Born from frustration, point solutions were then developed to fill the gaps where ERP systems (even those patched together with easy-break code) just couldn’t perform. Originally built to solve one particular problem, when new or multiple problems arise, new point solutions are born. Given that construction uncovers about 100 or more new “problems” a day, these singular solutions quickly become plural––opening the door to bigger management issues. All of these singular solutions, living in every corner of the business, house important information that companies need to share or collaborate on. In addition, multiple stakeholders need to have access to multiple point solutions and are forced to duplicate data so that every system has the most up-to-date information. This, in turn, opens the door to the next issue. How can companies cobble together all these singular point solutions so that collaborators can collaborate, data can flow between all the systems, and issues can be properly tracked?

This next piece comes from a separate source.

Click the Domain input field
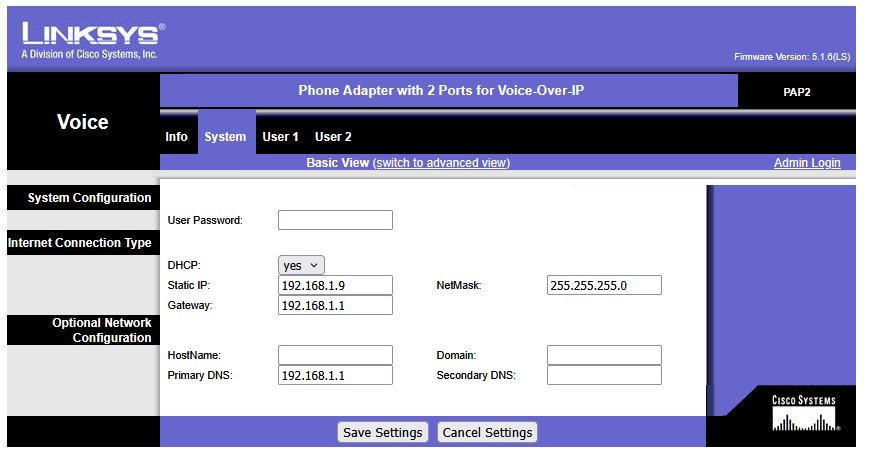This screenshot has height=465, width=870. pos(604,355)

Integrated systems allow users to perform various unique functions with bi-directional data flow so that users can collaborate, share information, track key data, and only have to enter information once. Utilizing an integrated platform helps construction reduce data entry mistakes, breaks down communication issues, and streamlines processes. However, many solutions were not built to integrate. In the fast-paced world of construction technology, developers often have a single-minded approach to building their solutions. If the solution was not built to be extensible (i.e., have an open API), it is limited in usability when trying to integrate with systems it wasn’t built for. So is this two steps forward and one step backward when it comes to construction technology?
Not literally of course. But if construction looks back to the early 80s, there was a tremendous shift in technology that opened up the world of computing––the operating system. Made famous by Micro-soft (before the hyphen dropped), a “universal” operating system allowed competing vendors to license the operating system and then create hardware of their own, in which a hardware and software ecosystem evolved. Since the operating system could connect the hardware to software developed for various singular tasks like creating Word documents, or Excel spreadsheets (or apps for project management), companies didn’t have to worry about building out complex “brain” code and reinventing the wheel. They could connect software designed for their needs and count on a standardized operating behavior that laid the foundation for their success.

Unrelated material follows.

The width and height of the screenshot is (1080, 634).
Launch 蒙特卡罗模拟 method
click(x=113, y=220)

Construction needs unification. And a construction operating system is where we should be looking. To build the projects of the future, construction will need to connect people, technology (think: device agnostic), and software. An operating system, providing that connectivity, would remove the friction of development, data extraction, and usability from construction. And in turn, give construction companies much more than increased collaboration, by establishing unity, uniformity, data security, and eye-opening insights.
From the architect and engineer, to the guy managing the jobsite and the subcontractor pouring the concrete, imagine everyone working off the same data, seamlessly connected, and contributing to construction’s evolving landscape. That’s the future that learns from the past.